Saturday, December 14, 2013

4. An Ecological Homicide


"Old Polleau does not love the trees, no," the old man had said. "No, nor do his two sons. They do not love the trees—and very certainly the trees do not love them."

The Woman of the Wood (1926) is a charming but deceptively simple fantasy of one man’s healing and recovery from the physical and spiritual wounds of the First World War.  It is one of the author’s better stories, of the same caliber as The Moon Pool, if not better.  A. Merritt is ambitious in weaving together proto-ecological concerns, historical perspective on humanity’s endless wars with itself and nature, and the psychology of violence into what seems to be a straightforward fable.

McKay is a shell-shocked veteran of the recent war who visits a wooded valley in France to heal from the trauma of battle.  He is a lover of nature, and particularly of trees: “To him they were not merely trunks and roots, branches and leaves; to him they were personalities.” He stays at a rustic inn, across the lake from an old fallen down hunting lodge.  In the lodge, across the water, live Polleau and his two grown sons.  They symbolize mankind’s struggle to control nature, and are relentlessly cutting down trees in order to convert the woods into productive farmland.

A particular area of the woods along the lake attracts McKay’s attention, a stand of his favorite trees, silver birch.  It is clear Polleau and his sons intend to cut them down.  He envisions them as dancing maidens, in keeping with his sense that trees are alive with consciousness.  He rows across the lake, and standing among the trees has a vision.  He sees the trees anthropomorphized into female and male elves.  One in particular—‘the woman of the wood’ befriends him and pleads for his help against the peasant farm family.  This being a Merritt story, his favorite color—green—predominates in these scenes.

McKay visits Polleau and his sons and offers to buy the land in order to protect it from development.  But Polleau refuses to sell it.  Like the biblical pharaoh, he has hardened his heart, and will not let his people—the green ones—go.  Polleau tells McKay about the history of his family’s struggle with the encroachments of the trees—how they have come to injury and starvation because of the forest seizing their fields.  Polleau has the same understanding that McKay has of the trees—that they are conscious beings—but sees them as an implacable enemy.  For his part, McKay becomes a kind of ambassador, going back and forth between the warring parties.

At this point, Merritt attempts to explore the historical source of the peasants’ hatred of the forest.  He traces it to their oppression by noblemen before the French Revolution, when forested landholdings were protected by the gentry from use.   The Polleaus live in the ruins of one of the nobleman’s hunting lodges.  McKay hypothesizes that the peasants have transferred their hatred of the noblemen to the trees that grew on their lands.  

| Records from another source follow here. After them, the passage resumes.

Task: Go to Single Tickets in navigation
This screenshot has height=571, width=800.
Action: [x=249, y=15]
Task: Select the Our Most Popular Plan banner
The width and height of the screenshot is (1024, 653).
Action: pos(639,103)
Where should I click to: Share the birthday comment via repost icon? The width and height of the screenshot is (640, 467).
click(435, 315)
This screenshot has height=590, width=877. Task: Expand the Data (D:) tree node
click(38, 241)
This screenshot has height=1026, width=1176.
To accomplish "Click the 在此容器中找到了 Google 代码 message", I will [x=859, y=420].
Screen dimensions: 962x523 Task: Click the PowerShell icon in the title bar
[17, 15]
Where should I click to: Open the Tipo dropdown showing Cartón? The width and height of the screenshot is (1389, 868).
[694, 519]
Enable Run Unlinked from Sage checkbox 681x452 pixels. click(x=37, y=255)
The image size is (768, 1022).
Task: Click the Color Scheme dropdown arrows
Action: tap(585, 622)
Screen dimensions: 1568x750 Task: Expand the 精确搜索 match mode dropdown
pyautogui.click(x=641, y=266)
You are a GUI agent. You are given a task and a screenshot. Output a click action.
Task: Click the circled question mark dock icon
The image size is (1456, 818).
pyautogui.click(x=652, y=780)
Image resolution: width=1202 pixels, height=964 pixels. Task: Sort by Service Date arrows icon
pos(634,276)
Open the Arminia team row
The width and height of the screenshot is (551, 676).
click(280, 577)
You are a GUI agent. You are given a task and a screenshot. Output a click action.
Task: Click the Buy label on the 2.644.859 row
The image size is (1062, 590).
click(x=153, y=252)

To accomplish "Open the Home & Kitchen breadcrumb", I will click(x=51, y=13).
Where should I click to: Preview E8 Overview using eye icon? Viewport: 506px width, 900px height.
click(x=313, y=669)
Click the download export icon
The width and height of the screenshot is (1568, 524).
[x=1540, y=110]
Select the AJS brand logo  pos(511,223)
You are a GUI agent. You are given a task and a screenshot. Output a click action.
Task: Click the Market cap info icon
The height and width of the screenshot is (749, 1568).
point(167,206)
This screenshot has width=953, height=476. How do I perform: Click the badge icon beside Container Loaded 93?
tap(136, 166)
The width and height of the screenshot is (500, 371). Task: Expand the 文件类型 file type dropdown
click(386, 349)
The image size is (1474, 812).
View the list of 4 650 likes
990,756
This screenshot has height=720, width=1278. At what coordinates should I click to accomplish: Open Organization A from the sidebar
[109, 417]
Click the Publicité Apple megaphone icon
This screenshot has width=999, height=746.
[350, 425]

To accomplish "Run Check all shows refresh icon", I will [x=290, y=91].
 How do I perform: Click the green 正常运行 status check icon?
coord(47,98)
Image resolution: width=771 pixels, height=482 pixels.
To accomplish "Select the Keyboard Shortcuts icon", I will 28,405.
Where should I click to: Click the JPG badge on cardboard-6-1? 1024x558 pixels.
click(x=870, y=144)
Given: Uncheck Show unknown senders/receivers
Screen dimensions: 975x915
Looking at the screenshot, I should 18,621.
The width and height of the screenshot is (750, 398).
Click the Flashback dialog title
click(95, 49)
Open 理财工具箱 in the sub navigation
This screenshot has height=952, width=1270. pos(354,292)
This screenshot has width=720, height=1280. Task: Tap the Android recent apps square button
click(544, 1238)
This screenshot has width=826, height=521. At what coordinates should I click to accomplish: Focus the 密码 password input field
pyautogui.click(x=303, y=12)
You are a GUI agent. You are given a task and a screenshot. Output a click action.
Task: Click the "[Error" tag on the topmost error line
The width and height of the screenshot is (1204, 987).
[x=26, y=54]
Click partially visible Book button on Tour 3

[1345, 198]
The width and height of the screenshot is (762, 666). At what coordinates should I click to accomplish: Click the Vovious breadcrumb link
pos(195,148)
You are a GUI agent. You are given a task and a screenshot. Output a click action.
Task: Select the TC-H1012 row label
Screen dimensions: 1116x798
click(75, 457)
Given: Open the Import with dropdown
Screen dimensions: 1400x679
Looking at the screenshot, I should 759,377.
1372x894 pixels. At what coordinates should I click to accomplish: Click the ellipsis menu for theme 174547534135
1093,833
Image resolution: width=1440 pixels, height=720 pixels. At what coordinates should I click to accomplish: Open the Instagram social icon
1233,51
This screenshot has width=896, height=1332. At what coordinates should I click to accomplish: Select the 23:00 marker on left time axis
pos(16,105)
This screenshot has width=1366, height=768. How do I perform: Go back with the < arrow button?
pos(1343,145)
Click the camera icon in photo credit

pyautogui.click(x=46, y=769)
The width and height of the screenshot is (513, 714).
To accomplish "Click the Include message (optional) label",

In a similar vein, McKay analyzes his own psychological condition—whether what he perceives is real or a creation of his traumatized psyche.   “…was it not his own deep love and sympathy for the trees that similarly had clothed them in that false semblance of conscious life? Had he not built his own mirage? The trees did not really mourn, could not suffer, could not—know. It was his own sorrow that he had transferred to them; only his own sorrow that he felt echoing back to him from them.”

In the end no compromise is possible, no peace treaty is signed.  Polleau and his family suffer a gruesome end, one in which both McKay and the trees are complicit.  This is the chilling part of tale.  McKay turns his back on his own kind, despite hearing their equally poignant lament.  In the end it is not certain whether McKay’s violent defense of the trees springs from real concern about nature, or a symptom of what we would now call “post traumatic stress syndrome”.  Behind the all the “soft whisperings of leaves following him, glad chanting of needled pines; the voice of the forest tender, friendly, caressing…” are echoes of the Great War and its impact on individuals like McKay.